Irak, dentro de las fronteras definidas por el Mandato británico, separó a los kurdos en el norte del país de los de Anatolia. Pero una vez más continuó la convivencia entre kurdos y árabes, gracias en parte al internacionalismo comprometido de un partido comunista relativamente poderoso en las ciudades de la región y en el proletariado multinacional. El chauvinismo árabe de la dictadura de Ba'ath lamentablemente retrasó gran parte de este progreso. 

La nueva cuestión kurda es el producto de la reciente estrategia de Estados Unidos, que se ha dado el objetivo de destruir el estado y la sociedad en Irak y Siria, mientras espera atacar a Irán. La demagogia de Washington, ajena a la supuesta democracia invocada, ha dado la máxima prioridad al ejercicio del "derecho de las comunidades". Los discursos que defienden los "derechos humanos" que hacen lo mismo y a los que me he referido en este artículo son, por lo tanto, muy relevantes. El gobierno central iraquí fue así destruido (por Gauleiter Bremer en el primer año de la ocupación del país) y sus atributos se otorgaron a cuatro pseudoestados, dos de ellos basados ​​en interpretaciones restringidas y fanáticas de las versiones chiítas y sunitas del Islam, ¡otros dos sobre las supuestas particularidades de las "tribus kurdas" de Iraq! La intervención de los países del Golfo, que apoyaron -después de Estados Unidos- el islam político reaccionario que dio origen al llamado Califato de Daesh contribuyó al éxito del proyecto de Washington. Es casi divertido observar que los Estados Unidos apoyaron a los kurdos iraquíes en nombre de la "democracia", pero no a los de Turquía, un importante aliado de la OTAN. Doble estándar, como siempre. 

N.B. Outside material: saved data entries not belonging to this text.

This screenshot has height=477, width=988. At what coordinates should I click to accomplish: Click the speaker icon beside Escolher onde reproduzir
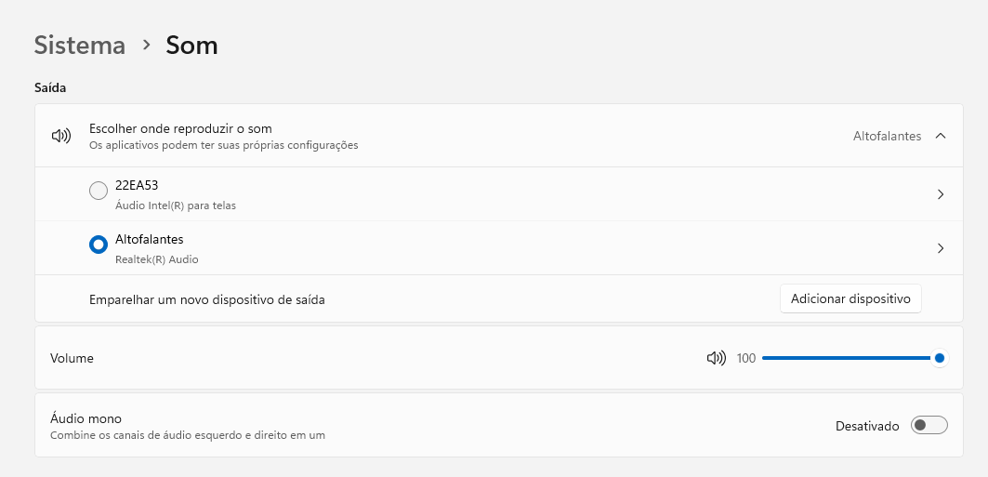coord(61,136)
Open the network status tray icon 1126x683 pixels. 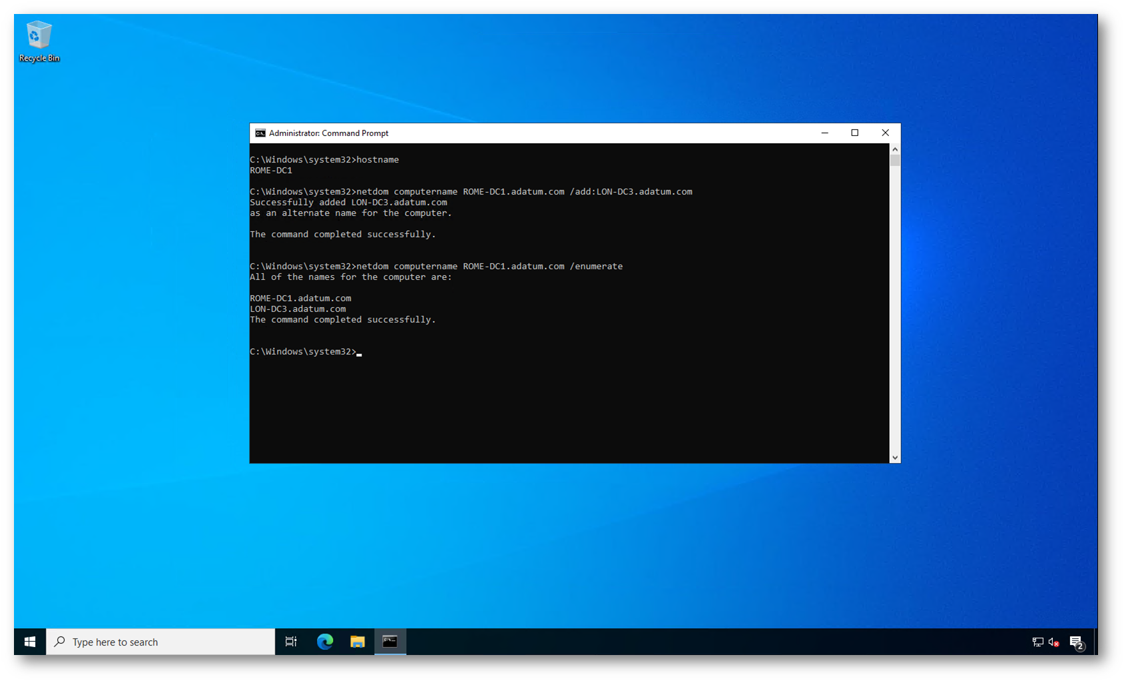click(1037, 642)

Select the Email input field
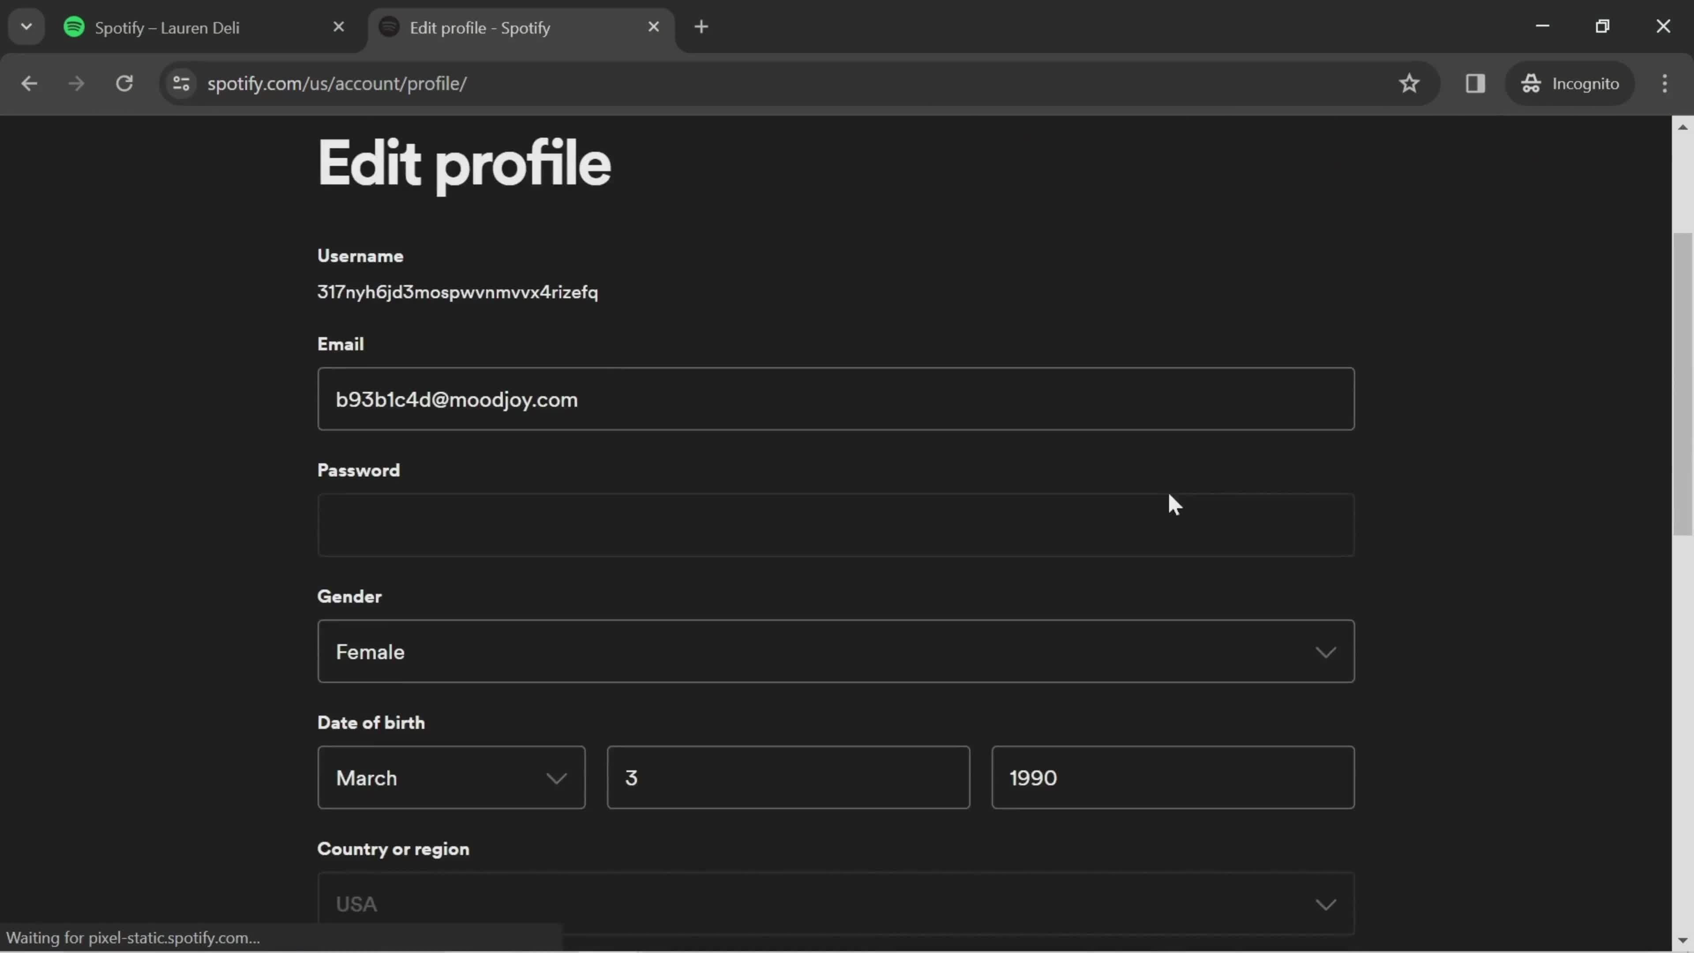(x=836, y=399)
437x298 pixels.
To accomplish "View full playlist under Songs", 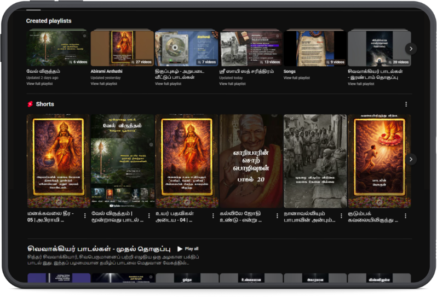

¿Son los dos partidos políticos que ejercen el poder sobre diferentes parcelas del territorio del Kurdistán iraquí "democráticos" o es uno mejor que el otro? Sería ingenuo creer esta propaganda de Washington. Es solo una cuestión de camarillas de políticos o señores de la guerra que saben cómo enriquecerse de esta manera. Su supuesto "nacionalismo" no es antiimperialista; El antiimperialismo requiere luchar contra la presencia de Estados Unidos en Irak, y no ser parte de él para beneficio personal. 

El análisis anterior tal vez explique mejor la naturaleza de los nacionalismos kurdos hoy en curso, los límites que tienen al ignorar los requisitos de la resistencia antiimperialista en la región, y las reformas sociales radicales que deben acompañar esta lucha, así como la necesidad para construir la unidad de todos los pueblos interesados, kurdos, árabes e iraníes, en contra de su enemigo común: Estados Unidos y sus aliados locales, ya sean islamistas u otros.2

Notas
Paul Kennedy, El ascenso y la caída de los grandes poderes: cambio económico y conflicto militar desde 1500 hasta 2000 (Nueva York: Random House, 1987).
"Hablo del nacionalismo kurdo en plural, porque los objetivos de los movimientos (a menudo armados) que actúan hoy en su nombre no están definidos: ¿un gran estado pan-kurdo independiente? ¿Dos, tres, cuatro o cinco estados kurdos? ¿Una dosis de autonomía en los estados tal como son? Una posible razón para esta fragmentación y falta de definición se puede encontrar en la historia lingüística kurda. Los árabes y los persas llevaron a cabo una espléndida renovación de sus respectivos idiomas en el siglo XIX; Los turcos lo hicieron más tarde, en 1920-1930. Los kurdos no estuvieron ante condiciones que les obligasen a hacerlo. No hay un solo idioma kurdo; hay idiomas vecinos pero distintos, probablemente no están a la altura de los requisitos del mundo moderno. Esta debilidad encontró su contraparte en la asimilación lingüística de las élites kurdas, que adoptaron el persa, el árabe y el turco, para bien o para mal.